• GIVEN PROBLEM: Write what comes next in the heated exchange over ICANN and UDRP reform, picking up right after its final sentence.

• TEXT PROVIDED:
(begin)

On the contrary, they owe me and all the other users of the Internet
an apology for not fulfilling their oath as lawyers to see that the
law is upheld, in the Internet as elsewhere.
> You have no good reason to question, as you have, their
> integrity or good faith, and a decent person would acknowledge his mistake
> here, and apologize.
I have every reason. And because I am a decent person, I am willing
to run the risk of incurring your and their displeasure by saying
the truth as I see it.
> (Again, as for your argument that by arguing to reform
> UDRP rather than abolish it because it is plainly illegal, the premise is
> false, so the conclusion is false. It may be illegal; I have indicated I
> think it is bad policy; but it is not so illegal as to make efforts to
> reform it corrupt, as you have suggested).
What you are doing is corrupt because you know it cannot work and
are doing it for ulterior motives, whether they be fear or ambition.
> Finally, as I have indicated, the work Berkman has done on the ICANN process
> since the summer of 1998 has, in my view, helped, but has been work which
> has been done without my help.
Helped ICANN, no doubt. I won't argue with that.
> When I criticized ICANN initially, as I have
> written elsewhere, I was strongly criticized by people I respected
> greatly.
Really? You respect greatly people who accept dictatorship? Is that
what they teach you at Harvard?
> One such criticism was from John Gilmore: His argument, reasonable enough,
> was that ICANN was here, and we should work to make sure it does good, as
> the costs of unraveling it now were just too high.
Oh, for god's sake. This is the timeworn excuse of every coward and
compromised person since the days of the bible.
> I could not stomach the
> idea of returning to working for the organization at the time; I said I
> would give it some time to see how it progressed before I returned to its
> criticism.
Which is it: return to working for the organization (ICANN?), or
return to criticizing it?
> But your suggestion that this signals my "laxness" indicates again your
> mistake about the facts. Though as I have said, I believed my time best
> spent elsewhere, the suggestion that I have not done anything here is silly.

(end)

• RAW DATA:
(begin)

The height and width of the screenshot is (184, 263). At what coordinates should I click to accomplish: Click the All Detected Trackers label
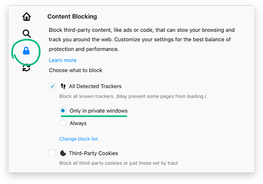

(end)

• RESPONSE TO THIS TASK:
> There are many battles being fought to defend the values of the original
> internet, Michael -- from defending end-to-end against the efforts by AT&T
> to architect broadband to give it power, to defending the right of hackers
> to publish code to crack Cyberpatrol, or CSS, to defending the right of
> Napster to challenge the business model of Hollywood, to litigating a
> challenge to the Mickey Mouse Protection Act, to fighting the explosion of
> patents. These battles, and scores of talks given around the world to get
> people motivated to join these battles (150,000 miles last year alone), have
> constituted my life for the last two years. For one just married, and trying
> to build a life with someone else, this may well be irresponsible. But I
> don't think that constitutes "lax."
If that's what you have been doing, then I retract the use of the
word. However, ICANN is the great threat, because ICANN is the major
component of the New World Order. Through ICANN, the international
banks and their operatives the world organizations controlled by
them (WTO, IMF, etc.)
will permeate the planet and control the way life is organized on
earth. This is being done for the advantage of a few, at the expense
of the many. The Internet, run by ICANN, is their great tool.
> You are a decent and serious person, Michael. I know from your friends that
> you have suffered extraordinary hardships in advancing your view of what is
> right. And again, your values here are right. But you are wrong and unfair
> to promote these views by writing as if you are the only one who has
> principle at heart. Or writing as if other people are not as sensitive to
> their reputation as you. I have no doubt that there are people in this
> process who are not operating from good faith; I have no doubt that there
> are people who don't want an internet of the sort you and I do; I have no
> doubt that there are many who would like to capture the ICANN process as
> they have captured much else in the government.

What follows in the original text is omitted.